Músicas que vão desde Corpo Sensual, com Pablo Vittar; Corpo Fechado, com Gaby Amarantos e Johnny Hooker, até a termos Rita Lee, Ana Canas e Gilberto Gil, a série mostra que tem bom gosto. A cada trilha sonora, vemos a narrativa evoluir com suas histórias, tornando assassinos em pessoas comuns, numa vida comum, mesmo entre grades e muros. A série não tira seu pé do chão, mas decide se afastar de alguns elementos, o que a torna dona de um sucesso positivo. Tremembé, a cidade e a prisão acabam se tornando personagens numa história que guarda outras personagens, personalidades, vidas e comportamentos. É como se o lugar falasse por si e os seus “moradores” fossem apenas coadjuvantes de um sistema... Bom... Talvez seja, não é mesmo?

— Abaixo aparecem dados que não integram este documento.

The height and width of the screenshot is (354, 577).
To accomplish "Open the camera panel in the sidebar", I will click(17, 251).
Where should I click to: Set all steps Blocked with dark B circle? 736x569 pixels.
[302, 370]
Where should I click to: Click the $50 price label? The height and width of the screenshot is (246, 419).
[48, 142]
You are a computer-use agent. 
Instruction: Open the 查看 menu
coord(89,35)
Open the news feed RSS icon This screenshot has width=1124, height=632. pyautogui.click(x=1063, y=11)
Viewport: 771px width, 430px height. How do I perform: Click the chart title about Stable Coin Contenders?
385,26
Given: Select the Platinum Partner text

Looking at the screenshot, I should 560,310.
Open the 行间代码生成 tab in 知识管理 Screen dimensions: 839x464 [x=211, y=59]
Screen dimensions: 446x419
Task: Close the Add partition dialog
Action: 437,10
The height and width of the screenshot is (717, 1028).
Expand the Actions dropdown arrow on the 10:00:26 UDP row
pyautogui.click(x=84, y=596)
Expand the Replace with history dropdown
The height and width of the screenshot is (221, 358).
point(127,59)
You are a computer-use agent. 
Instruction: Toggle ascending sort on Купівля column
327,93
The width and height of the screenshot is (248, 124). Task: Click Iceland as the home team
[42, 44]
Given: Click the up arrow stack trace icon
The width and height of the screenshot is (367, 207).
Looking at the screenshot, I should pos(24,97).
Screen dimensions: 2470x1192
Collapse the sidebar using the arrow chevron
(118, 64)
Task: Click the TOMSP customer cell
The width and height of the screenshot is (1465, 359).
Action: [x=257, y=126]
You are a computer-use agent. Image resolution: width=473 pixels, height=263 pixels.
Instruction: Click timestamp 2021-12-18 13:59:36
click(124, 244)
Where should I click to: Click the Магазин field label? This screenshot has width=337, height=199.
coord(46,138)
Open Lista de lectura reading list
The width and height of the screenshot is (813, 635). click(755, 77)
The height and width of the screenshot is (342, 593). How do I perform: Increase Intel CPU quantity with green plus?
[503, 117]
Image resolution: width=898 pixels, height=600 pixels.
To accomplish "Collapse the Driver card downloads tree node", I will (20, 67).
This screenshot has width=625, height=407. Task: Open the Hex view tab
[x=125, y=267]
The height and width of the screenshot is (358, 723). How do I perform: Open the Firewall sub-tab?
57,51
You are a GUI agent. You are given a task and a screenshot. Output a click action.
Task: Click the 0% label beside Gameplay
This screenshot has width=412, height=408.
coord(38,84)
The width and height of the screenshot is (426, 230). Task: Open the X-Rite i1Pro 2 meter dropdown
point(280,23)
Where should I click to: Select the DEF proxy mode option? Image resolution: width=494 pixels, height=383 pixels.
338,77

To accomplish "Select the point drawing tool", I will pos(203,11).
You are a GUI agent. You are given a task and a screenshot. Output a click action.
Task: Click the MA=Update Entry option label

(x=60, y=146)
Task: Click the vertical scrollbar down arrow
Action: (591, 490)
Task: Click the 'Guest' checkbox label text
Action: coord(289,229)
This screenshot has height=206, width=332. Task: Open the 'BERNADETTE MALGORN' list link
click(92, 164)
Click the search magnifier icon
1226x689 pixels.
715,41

Uma única cena, de fato, nos prendeu: nas horas finais da temporada, último episódio, a cena em que os prisioneiros conseguem a chance da liberdade por uma semana. Em que cada um pode visitar a família e passar um tempo com os amigos. Ainda têm amigos? Neste momento, a série conquista o nosso interesse e garante a nossa atenção. Que pena, que tivemos que assistir todos os episódios para conseguir, pelo menos, uns minutos finai de “valeu a pena”. Portanto, a série não é sobre os crimes, mas sobre a vida de quem os cometeu e seu dia a dia na prisão. O que acontece ali, permanece ali. E, como afirmou um jornalista que também foi preso em Tremembé: “se tem uma coisa que vende neste mundo, é desgraça”, é triste como esta afirmação parece ser verdadeira dentro do contexto em que vivemos hoje.